Do not use BatchAgent when you have a single task, a single turn, no shared system prompt, or you are on a commercial API with strict rate limits. For those cases the raw asyncio.gather approach is simpler and faster.

Install

pip install batch-agent            # core: httpx + pydantic
pip install "batch-agent[bedrock]" # + boto3 for AWS Bedrock
pip install "batch-agent[vllm]"    # + vllm for self-hosted inference
pip install "batch-agent[redis]"   # + redis for distributed mode (Phase 4)

Requires Python ≥ 3.10.

Quickstart

from batch_agent import BatchAgent, Tool
from pydantic import BaseModel

class PaperSummary(BaseModel):
    benchmark_name: str | None
    primary_metric: str
    models_tested: list[str]
    summary: str

results = await BatchAgent.run(
    system_prompt="You are a precise scientific summarizer.",
    task="Extract benchmark info from this paper:\n\n{paper_text}",
    inputs=[{"paper_text": text} for text in papers],
    tools=[Tool.read_file, Tool.web_search],
    output_schema=PaperSummary,
    model="meta-llama/Llama-3.1-70B-Instruct",
    backend="vllm://localhost:8000",
    max_inflight=64,
    max_turns=4,
    max_retries=2,
    on_result=lambda r: print(r.output),
)

Stream results as they arrive:

async for result in BatchAgent.stream(task=..., inputs=...):
    if result.ok:
        process(result.output)   # Pydantic model, arrives as each agent finishes
    else:
        log_error(result.error)  # structured AgentError, not an exception

AWS Bedrock (no self-hosted GPU required):

results = await BatchAgent.run(
    task="Summarize: {text}",
    inputs=[{"text": t} for t in texts],
    model="anthropic.claude-sonnet-4-20250514-v1:0",
    backend="bedrock://us-east-1",
    max_inflight=2,          # start low; AIMD controller raises it automatically
)

Reduce (map → aggregate):

results, summary = await BatchAgent.run_with_reduce(
    task="Extract claims from: {text}",
    inputs=[{"text": t} for t in texts],
    reduce="You received {n} claim lists. Deduplicate and rank by evidence.",
    output_schema=ClaimList,
    reduce_schema=RankedClaimList,
)

Benchmarks

All numbers are from live hardware runs or deterministic mock runs. Source files listed per table.

Table 1 — Fair comparison: BatchAgent SDK vs naive asyncio.gather

Mock backend: 60 ms per forward pass, 200 ms per tool call, asyncio.sleep (fully parallel). Source: tests/benchmarks/results/fair_comparison/results.json.

Both configs do identical work: multi-turn loop, one tool call per agent, Pydantic output validation, retry on failure.

Config	N	Wall (s)	agents/s	OK%	Tool reads	User code
D — naive `asyncio.gather`	50	0.65	76.9	100%	51	87 lines
E — BatchAgent	50	3.46	14.5	100%	2 (inflight dedup)	9 lines
D — naive `asyncio.gather`	200	0.66	303	100%	204	87 lines
E — BatchAgent	200	3.48s	57.5	100%	4 (inflight dedup)	9 lines

Key findings:

9.7× fewer lines of user code (87 vs 9, programmatically verified)
50× tool dedup at N=200 (inflight Future mechanism, cacheable=False, no LRU)
E wall-clock is ~5× higher because the scheduler does more per agent (retry, validation, KVFlow, state). For the equivalent raw throughput the naive approach is faster but requires the user to implement all of that themselves.

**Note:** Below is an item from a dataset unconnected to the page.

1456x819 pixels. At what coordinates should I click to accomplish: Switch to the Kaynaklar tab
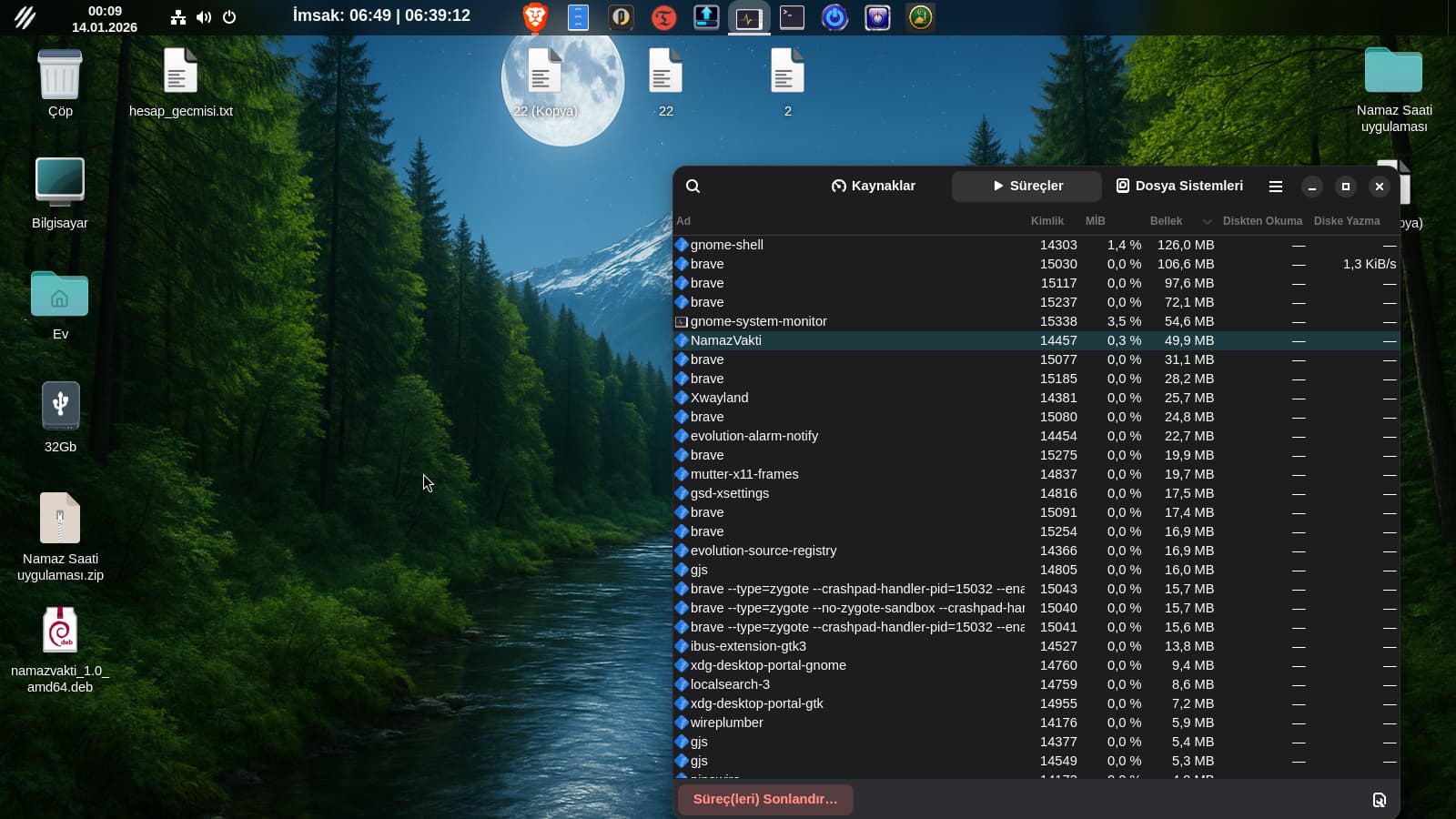[873, 186]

Table 2 — Live GPU: A10G 23 GB, Qwen/Qwen2.5-7B-Instruct, vLLM 0.20.1

Source: tests/benchmarks/results/config_d_20/results.json, config_d_200/results.json, config_e_200/results.json, fair_comparison_live/results.json.

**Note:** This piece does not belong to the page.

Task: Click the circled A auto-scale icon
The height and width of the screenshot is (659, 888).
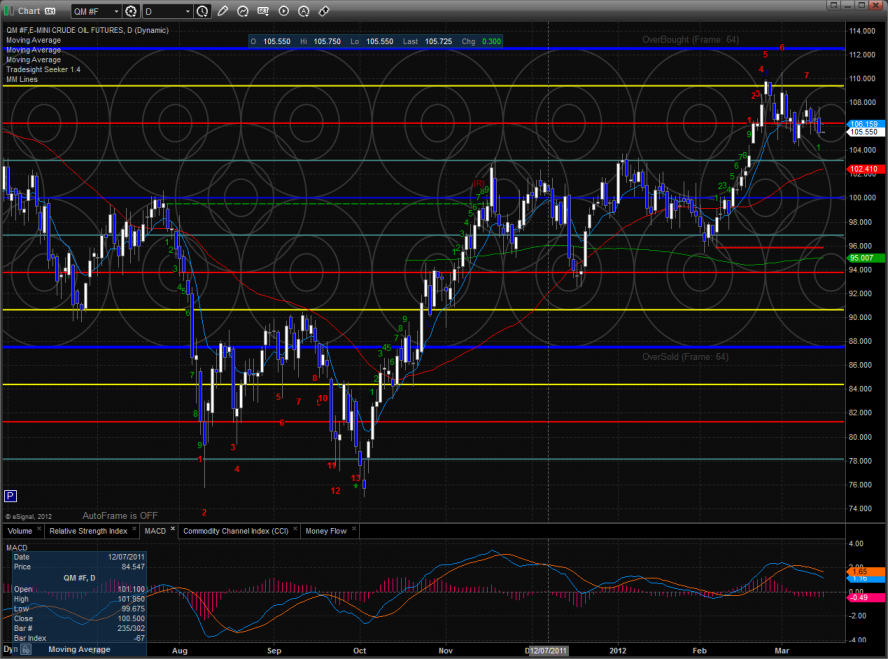Action: tap(304, 12)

Config	N	Wall (s)	agents/s	TTFT P50	Tool reads	Cache hit%
D naive (single-turn, file in prompt)	20	0.46	43.3	0.208s	20	83.5%
D naive (single-turn)	200	2.67	74.8	0.979s	200	63.4%
E BatchAgent (2-turn + tool, old scheduler)	200	36.5	5.5	—	1 (200x dedup)	93.0%
E BatchAgent (2-turn + tool, backpressure dispatch)	200	21.8s	9.2	—	200	90.8%

Key findings:

40% wall-clock improvement from backpressure dispatch fix (36.5s → 21.8s)
93.0% prefix cache hit rate at N=200 (from config_e_200/results.json)
200x tool dedup in the live GPU run (cacheable=True + inflight, all 200 agents dispatched simultaneously)
D naive N=200 does not OOM or timeout — vLLM queues all 200 simultaneously
TTFT P50 degrades 4.7× from N=20 to N=200 (0.208s → 0.979s) under naive gather due to queue depth

Note: E is slower per-agent than D on live GPU because E does 2 forward passes per agent (tool-call round-trip) while D does 1. The comparison is not identical work; see Table 1 for the controlled mock comparison.

How it works

User: BatchAgent.run(task, inputs, tools, output_schema)
        │
        ▼
TaskCompiler → ExecutionPlan (shared prefix extracted, schema injected)
        │
        ▼
WaveScheduler (asyncio)
  ├─ PrioritySemaphore (max_inflight) — near-done agents served first
  ├─ BackpressureController — pauses dispatch when backend queue fills
  ├─ KVFlowAdvisor — emits prefetch hints to vLLM before agents reactivate
  └─ per-agent loop:
       turn 1: acquire semaphore → generate → release semaphore
       if tool_use: TOOL_WAIT (semaphore FREE) → ToolPool.call → inject result
       turn 2: acquire → generate → release
       → parse_and_validate_output(Pydantic) → AgentResult
        │
        ▼
ToolPool
  ├─ inflight Future dedup (N concurrent callers → 1 execution)
  ├─ LRU cache (cacheable=True tools)
  ├─ token-bucket rate limiter per tool
  └─ @batchable SQL grouping (N WHERE id=? → 1 IN (...))
        │
        ▼
BackendAdapter (Anthropic / OpenAI / vLLM / SGLang / Bedrock)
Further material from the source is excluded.